I think that is one of the things I love best about clicker training is that the possibilities are ENDLESS... and that sometimes you end up with a behavior that you didnt expect ....









Just happend to have the clicker handy and captured this - took about three clicks for her to figure it out...then some time to get the cue "Foolish"... so no clicker any more...She still relies on food....but we are approaching the weaning off stage...


----------



## AquaClaraCanines (Mar 5, 2006)

HAHAHA That's great. And could be used in FS


----------



## FlyingQuizini (Oct 24, 2006)

I recently got Quiz to circle around be backwards... He starts in heel position and gets all around me, back to heel position, while backing up the entire time! Now we're working on doing that while I'm walking. He has to learn to adjust where he's going!

FS is super fun!

Check out Attila Szkukalek & Fly for more great FS videos: 
Home

He's speaking at Clicker Expo (www.clickerexpo.com) this weekend in Los Angeles and I"M GOING! WOOHOO!

-Stephanie


----------



## LibertyME (Jan 6, 2007)

He's speaking at Clicker Expo (www.clickerexpo.com) this weekend in Los Angeles and I"M GOING! WOOHOO!

-Stephanie[/QUOTE]

Stephanie you LUCKY DUCK!!!!!
I would LOVE to go just once!

I am amazed at dogs that walk backwards...it isnt as easy as it would seem, at least not to Liberty and me!!  Liberty can get about 3 steps! (just enough for rally-excellent!) then it kind of falls apart  

Did you capture the slightest inkling of circling around you or use a target??


----------



## LibertyME (Jan 6, 2007)

AquaClaraCanines said:


> HAHAHA That's great. And could be used in FS


She will do it when sitting with no food...but when we stand she looks for some inspiration  .... 

I think it would be cool to get her to walk forward even just a couple of steps, but it has taken so long to just get her to accept us standing behind her that Im not sure it will happen - time will tell.....for now it is just a cool trick my sons use to impress their friends .... Who's a Foolish Girl? Liberty is!!


----------



## FlyingQuizini (Oct 24, 2006)

LibertyME said:


> He's speaking at Clicker Expo (www.clickerexpo.com) this weekend in Los Angeles and I"M GOING! WOOHOO!
> 
> -Stephanie


Stephanie you LUCKY DUCK!!!!!
I would LOVE to go just once!

I am amazed at dogs that walk backwards...it isnt as easy as it would seem, at least not to Liberty and me!!  Liberty can get about 3 steps! (just enough for rally-excellent!) then it kind of falls apart  

Did you capture the slightest inkling of circling around you or use a target??[/QUOTE]

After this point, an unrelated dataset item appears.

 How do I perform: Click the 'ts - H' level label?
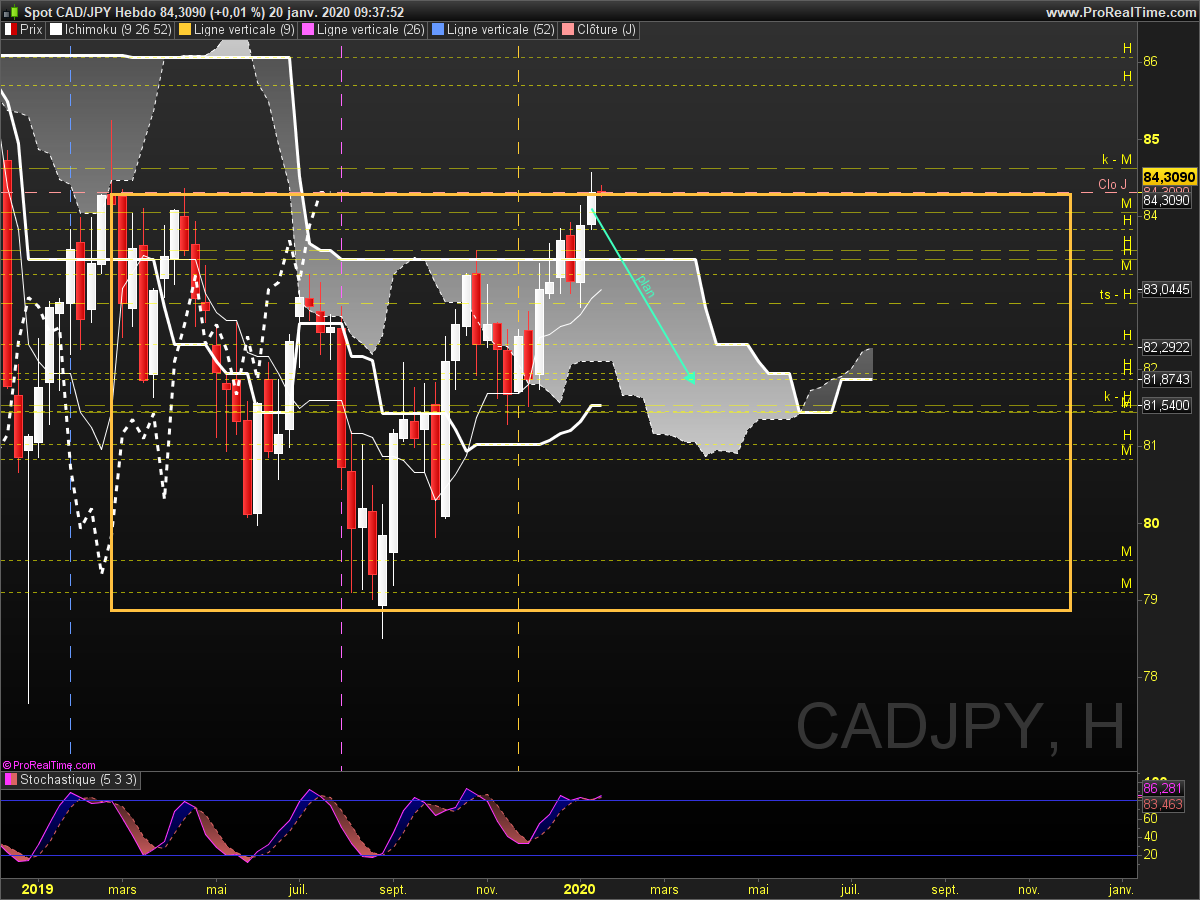point(1115,294)
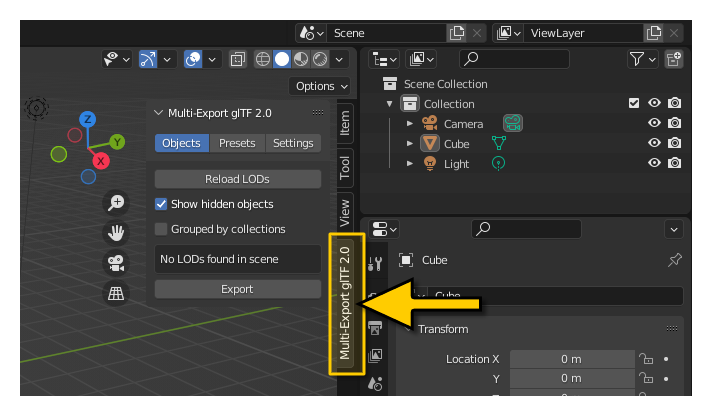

It was actually really easy b/c he already knew "Get in" which is to scoot in to me while in heel position and he also knew "get back" which is to back up. He's really good at both behaviors. I can have him back up all the way across the room. I'll have to post a video of it sometime. Anyway, we just sort of morphed the two together and got the circle back trick in about a day and a half.

-Stephanie


----------



## hawtee (Nov 1, 2006)

How do you get them to circle backwards around you. That looks like so much fun. Thanks for sharing.


----------



## Katiesmommy (Sep 10, 2006)

That really made my day. Soooo cute. Thanks for posting the videos


----------